A bad teacher most likely won't destroy the life of a student who isn't already riding wildly along the rim of disaster, but a shocking number of kids are doing just that and a bad teacher can push them right over the edge.

And all of us in the profession know that a single good teacher is rarely enough to pull them back.

Everybody agrees that teachers matter. Teacher's unions say that teachers matter. Experts say that teachers matter. Students say that teachers matter. Parents say that teachers matter. Left, right and center all acknowledge the fact that bad teachers do damage and people agree that good teachers can change lives.

But the question remains, how do we legitimately judge teacher efficacy?

A few days ago, a wide-ranging longitudinal study on the long-term effects of teacher quality was released by the thinking people of Harvard University. This study makes the claim that a single effective teacher in 4th grade can increase a student's lifetime earnings by 1.5% and a single ineffective teacher can result in damage equivalent to missing 40% of a school year. The study used the value added metrics first popularized by the Los Angeles Times and then partially adopted by the Los Angeles Unified School District to determine teacher quality.

Essentially, value-added is a statistical model that incorporates year-by-year gains for individual students on standardized tests and then regulates for factors such as race, economic station, transiency, English-language fluency, previous schools, and gender. It is only useful for longitudinally tested subjects which currently are only math and English. It is an effective measure of testing improvement for students in 3rd through 11th grade if one believes that the only valuable measure of success is student improvement in math and English testing.

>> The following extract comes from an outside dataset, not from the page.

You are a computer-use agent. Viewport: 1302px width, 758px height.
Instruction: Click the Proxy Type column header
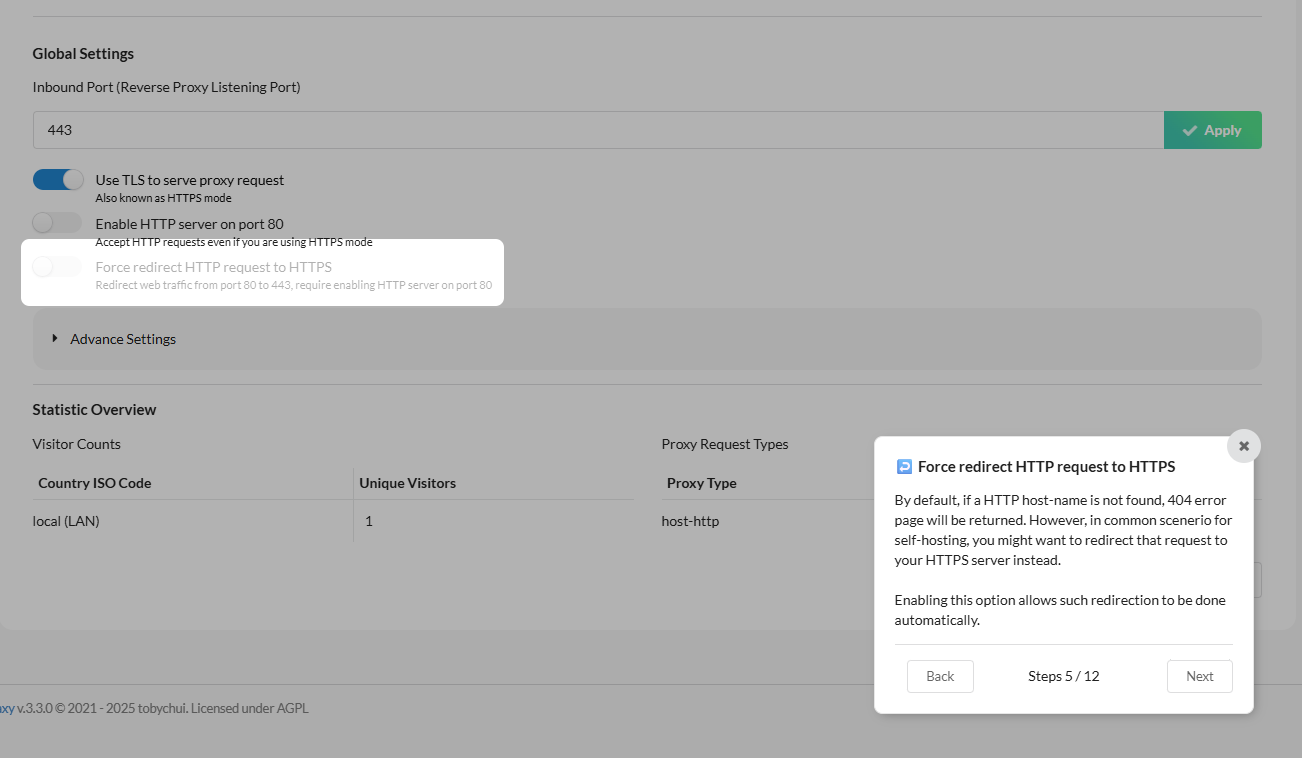(701, 483)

And the truth is that it does, indeed, help show that some teachers are more effective than others. It is the educational equivalent of Sabermetrics and now we have a generation of scholastic Billy Beanes who think that they've found a solution.

But much like Beane's Oakland A's, value-added is not the tool that is going to win the last game of the season.

Math and English scores may be the on-base-percentage of the teaching world, but there is much more to both both baseball and teaching than simple numbers because in both cases the numbers are overwhelmed by the simply unquantifiable human element.

A value-added analysis will not show which teachers were able to get their students to think and a value-added analysis will not reveal which students were inspired. A value-added analysis is not applicable for those who choose to work with untestable children in special education or alternative settings and a value-added analysis cannot touch subjects such as social studies, art, business, or the sciences.

Oh, and value-added analysis relies on standardized tests that most people agree are deeply flawed.

A reliance solely on value-added analysis, as is the case with the Harvard study, ignores the fact that education is a group effort. Just as sabermetrics cannot assess team chemistry, value-added cannot parse the influence of other teachers who have helped improve the literacy and numeracy of the tested teacher's students. Value-added analysis assumes that education happens in a vacuum and that no other person is meddling in the minds of students. But my students are learning from a half-dozen other teachers at the same time they are learning from me and my efficacy is as much a reflection of their efforts as it is of my own.

This is why value-added cannot be the winning formula in education.

But we still need to be able to determine which teachers are effective. We all agree. I have my own thoughts on this (please read -- I think my "1% for Teachers" plan is a real solution), but right now I am much more concerned that some of our greatest thinkers are already satisfied that they've found an answer in the value-added analysis.